„Nieważne kto głosuje, ważne kto liczy głosy”. Popisowy przykład cynizmu Józefa Stalina przywoływany jest chętnie mimo deklarowanego obrzydzenia wobec autora tych słów. Ostatnio cytat przetoczył się przez media przy okazji wyborów samorządowych jesienią ubiegłego roku, gdy doszło do skandalicznie długiego liczenia wyników.
Załóżmy, że cynicy spod znaku Stalina mają rację. Warto zatem przekonać się kto będzie liczyć głosy w zbliżających się bardzo szybko wyborach prezydenta Polski. Wszędzie sprawdzić nie damy rady, ale zrobimy to przynajmniej w Łomży, ponieważ Urząd Miejski opublikował składy osobowe komisji obwodowych, w których odbędzie się głosowanie i „podstawowe” zliczanie wyników.
Otóż wybory prezydenckie w Łomży powinien wygrać... prezydent Łomży.

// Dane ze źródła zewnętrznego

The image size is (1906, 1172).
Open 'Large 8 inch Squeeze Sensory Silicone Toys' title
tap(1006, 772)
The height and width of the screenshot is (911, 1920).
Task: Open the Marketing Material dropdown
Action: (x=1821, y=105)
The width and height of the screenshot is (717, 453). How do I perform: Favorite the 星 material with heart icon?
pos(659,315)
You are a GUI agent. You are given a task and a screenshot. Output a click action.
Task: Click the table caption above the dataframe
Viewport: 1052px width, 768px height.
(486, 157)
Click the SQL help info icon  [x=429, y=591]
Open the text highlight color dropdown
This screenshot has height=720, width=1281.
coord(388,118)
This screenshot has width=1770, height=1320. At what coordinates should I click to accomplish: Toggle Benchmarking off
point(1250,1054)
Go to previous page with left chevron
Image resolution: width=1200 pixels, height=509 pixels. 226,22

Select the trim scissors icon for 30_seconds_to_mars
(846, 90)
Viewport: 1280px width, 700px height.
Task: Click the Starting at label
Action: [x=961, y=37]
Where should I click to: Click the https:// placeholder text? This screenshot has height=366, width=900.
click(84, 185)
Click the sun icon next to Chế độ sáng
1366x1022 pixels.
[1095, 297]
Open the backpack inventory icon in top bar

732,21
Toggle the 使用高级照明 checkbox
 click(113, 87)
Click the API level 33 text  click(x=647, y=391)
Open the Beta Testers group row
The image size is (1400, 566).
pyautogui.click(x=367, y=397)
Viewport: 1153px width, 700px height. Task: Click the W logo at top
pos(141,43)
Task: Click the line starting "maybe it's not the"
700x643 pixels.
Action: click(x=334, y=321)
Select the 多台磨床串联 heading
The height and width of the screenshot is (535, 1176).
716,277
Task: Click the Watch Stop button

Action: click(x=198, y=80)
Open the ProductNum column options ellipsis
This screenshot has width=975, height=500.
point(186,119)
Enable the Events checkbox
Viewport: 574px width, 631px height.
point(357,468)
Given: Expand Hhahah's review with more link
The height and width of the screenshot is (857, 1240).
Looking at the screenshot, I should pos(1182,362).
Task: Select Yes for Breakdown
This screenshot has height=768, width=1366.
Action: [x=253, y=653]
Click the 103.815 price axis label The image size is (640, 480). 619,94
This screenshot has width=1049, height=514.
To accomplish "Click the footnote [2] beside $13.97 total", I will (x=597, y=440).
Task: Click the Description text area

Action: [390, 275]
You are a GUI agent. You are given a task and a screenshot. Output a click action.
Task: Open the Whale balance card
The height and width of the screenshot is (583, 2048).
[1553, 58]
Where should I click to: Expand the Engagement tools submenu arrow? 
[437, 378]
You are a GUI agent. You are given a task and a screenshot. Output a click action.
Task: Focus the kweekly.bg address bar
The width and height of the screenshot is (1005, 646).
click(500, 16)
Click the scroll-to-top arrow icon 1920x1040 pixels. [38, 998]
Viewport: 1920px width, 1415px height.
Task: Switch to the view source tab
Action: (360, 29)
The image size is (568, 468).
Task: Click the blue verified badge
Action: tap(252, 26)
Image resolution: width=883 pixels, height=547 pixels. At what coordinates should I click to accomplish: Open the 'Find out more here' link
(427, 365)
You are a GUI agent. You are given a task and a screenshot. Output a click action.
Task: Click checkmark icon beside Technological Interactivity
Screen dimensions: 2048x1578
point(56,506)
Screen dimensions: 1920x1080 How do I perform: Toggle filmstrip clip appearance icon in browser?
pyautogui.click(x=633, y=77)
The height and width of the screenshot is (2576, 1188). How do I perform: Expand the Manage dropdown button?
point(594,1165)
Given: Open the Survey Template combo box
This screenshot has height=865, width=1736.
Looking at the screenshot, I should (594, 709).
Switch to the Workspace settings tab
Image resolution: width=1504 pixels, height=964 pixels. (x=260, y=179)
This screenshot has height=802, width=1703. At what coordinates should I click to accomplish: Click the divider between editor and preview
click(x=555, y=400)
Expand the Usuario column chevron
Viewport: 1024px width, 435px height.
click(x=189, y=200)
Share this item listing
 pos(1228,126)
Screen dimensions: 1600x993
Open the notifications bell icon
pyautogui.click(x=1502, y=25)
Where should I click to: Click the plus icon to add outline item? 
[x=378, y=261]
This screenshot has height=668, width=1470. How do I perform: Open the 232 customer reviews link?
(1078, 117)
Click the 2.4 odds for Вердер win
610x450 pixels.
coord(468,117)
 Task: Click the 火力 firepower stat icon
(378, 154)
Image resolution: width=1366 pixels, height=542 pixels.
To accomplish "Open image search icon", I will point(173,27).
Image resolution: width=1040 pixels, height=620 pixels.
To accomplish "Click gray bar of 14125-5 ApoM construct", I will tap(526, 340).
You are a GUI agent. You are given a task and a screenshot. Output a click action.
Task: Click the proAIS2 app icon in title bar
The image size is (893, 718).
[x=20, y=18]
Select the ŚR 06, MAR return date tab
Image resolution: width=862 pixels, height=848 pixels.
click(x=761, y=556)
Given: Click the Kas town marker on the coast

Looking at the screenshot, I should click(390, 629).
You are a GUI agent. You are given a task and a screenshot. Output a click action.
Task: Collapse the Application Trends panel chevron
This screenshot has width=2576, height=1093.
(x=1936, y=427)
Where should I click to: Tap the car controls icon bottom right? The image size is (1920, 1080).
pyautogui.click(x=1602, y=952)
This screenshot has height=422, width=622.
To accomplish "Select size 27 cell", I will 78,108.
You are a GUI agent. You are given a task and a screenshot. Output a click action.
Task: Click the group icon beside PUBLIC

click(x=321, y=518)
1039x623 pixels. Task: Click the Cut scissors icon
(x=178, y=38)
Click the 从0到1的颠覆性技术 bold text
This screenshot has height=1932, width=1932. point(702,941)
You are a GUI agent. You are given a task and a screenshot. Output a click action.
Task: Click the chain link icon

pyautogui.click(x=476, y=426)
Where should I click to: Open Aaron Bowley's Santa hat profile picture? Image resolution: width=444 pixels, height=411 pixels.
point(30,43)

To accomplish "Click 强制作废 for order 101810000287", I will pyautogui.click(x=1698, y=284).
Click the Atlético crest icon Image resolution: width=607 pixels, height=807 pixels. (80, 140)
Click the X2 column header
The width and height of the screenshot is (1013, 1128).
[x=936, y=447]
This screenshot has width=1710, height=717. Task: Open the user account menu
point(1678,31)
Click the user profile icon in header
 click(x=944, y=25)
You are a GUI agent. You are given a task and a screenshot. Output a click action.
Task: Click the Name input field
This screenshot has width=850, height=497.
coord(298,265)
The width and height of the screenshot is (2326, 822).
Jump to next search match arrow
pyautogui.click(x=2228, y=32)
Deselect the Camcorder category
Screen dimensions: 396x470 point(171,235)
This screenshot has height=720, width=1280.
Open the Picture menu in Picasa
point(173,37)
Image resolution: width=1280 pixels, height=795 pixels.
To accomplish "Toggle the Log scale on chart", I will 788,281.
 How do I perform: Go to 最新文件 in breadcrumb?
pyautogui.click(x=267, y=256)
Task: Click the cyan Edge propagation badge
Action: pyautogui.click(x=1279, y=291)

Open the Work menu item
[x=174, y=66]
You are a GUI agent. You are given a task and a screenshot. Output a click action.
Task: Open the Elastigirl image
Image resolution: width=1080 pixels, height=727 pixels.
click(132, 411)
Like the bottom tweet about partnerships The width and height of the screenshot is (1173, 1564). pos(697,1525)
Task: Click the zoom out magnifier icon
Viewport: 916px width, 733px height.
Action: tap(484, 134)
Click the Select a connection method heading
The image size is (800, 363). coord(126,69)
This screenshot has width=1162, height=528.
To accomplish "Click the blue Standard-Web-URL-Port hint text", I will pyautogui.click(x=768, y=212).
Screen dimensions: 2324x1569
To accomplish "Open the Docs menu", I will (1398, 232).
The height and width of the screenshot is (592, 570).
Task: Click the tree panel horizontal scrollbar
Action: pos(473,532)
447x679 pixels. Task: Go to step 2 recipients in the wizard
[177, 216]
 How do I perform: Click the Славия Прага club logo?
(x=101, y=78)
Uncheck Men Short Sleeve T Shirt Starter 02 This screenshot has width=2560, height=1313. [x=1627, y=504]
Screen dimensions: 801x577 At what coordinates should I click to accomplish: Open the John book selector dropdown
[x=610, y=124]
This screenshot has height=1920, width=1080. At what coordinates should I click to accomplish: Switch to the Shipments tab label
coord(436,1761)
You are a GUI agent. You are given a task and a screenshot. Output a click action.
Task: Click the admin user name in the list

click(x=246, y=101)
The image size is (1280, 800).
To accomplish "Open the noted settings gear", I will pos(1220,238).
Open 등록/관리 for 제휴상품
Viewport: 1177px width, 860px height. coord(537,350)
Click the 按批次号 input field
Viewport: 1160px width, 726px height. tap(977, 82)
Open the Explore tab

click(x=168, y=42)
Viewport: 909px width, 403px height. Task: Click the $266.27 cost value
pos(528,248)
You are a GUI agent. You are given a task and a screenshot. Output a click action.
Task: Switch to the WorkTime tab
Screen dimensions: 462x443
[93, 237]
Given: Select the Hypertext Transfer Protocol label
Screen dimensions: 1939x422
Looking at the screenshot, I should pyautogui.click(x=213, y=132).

Jako jedyny podmiot będzie miał swoich przedstawicieli we wszystkich 32. komisjach obwodowych. Ale – niestety – po pierwsze, prezydent Mariusz Chrzanowski ma zajęcie na co najmniej kilka najbliższych lat, a po drugie - wygrał „walkowerem” będąc zobowiązanym do umieszczenia w komisjach swoich oddelegowanych.
Pozostałe osoby do składów komisji zgłaszane już jednak były przez komitety wyborcze jedenastu oficjalnie zarejestrowanych kandydatów na prezydenta RP. A zatem w cynicznej wersji świata - im będą miały swoich ludzi więcej, tym większe szanse na wygraną.
I mamy w Łomży pewną niespodziankę. Otóż na 32 komisje, w aż 28 będą przedstawiciele KW Magdaleny Ogórek. O drugie miejsce (czyli – powiedzmy – drugą turę) będą walczyć Andrzej Duda, Marian Kowalski i Janusz Palikot – wszyscy po 27 reprezentantów. Dopiero dalej są: Paweł Tanajno (26), Janusz Korwin-Mikke (25), Grzegorz Braun, Adam Jarubas i Bronisław Komorowski (po 22). Mizerne szanse na korzystne dla siebie wyniki liczenia ma Paweł Kukiz (19), a w ogóle żadnych Jacek Wilk (9).
Wiadomo, że zgłoszonych przez komitety kandydatów do komisji było więcej niż miejsc i 63 osoby odpadły w losowaniu. Powstaje zatem pytanie, kto organizował losowanie, i które komitety miały wyjątkowo mało „szczęścia”.
To oczywiście rozważania nie na serio. Choćby dlatego, że to nie Łomża zdecyduje o wyniku całych wyborów, a przedstawiciele konkurujących komitetów w każdej komisji powinni siebie nawzajem lepiej dopilnować niż najlepsza tajna służba. Poza tym, zwolennicy teorii spiskowych i tak uważają, że nieważne kto głosuje, nieważne kto liczy głosy na papierze, ważne kto i co napchał wcześniej do komputera, a potem wciska klawisz „enter”.
A ci, którzy niekoniecznie widzą w świecie tylko cynizm i manipulację, też powinni do wyborów pójść. Choćby po to, aby wszyscy kolejni kandydaci do rządzenia w jakichkolwiek wyborach, czuli się zobowiązani przynajmniej się przedstawić i coś zaproponować.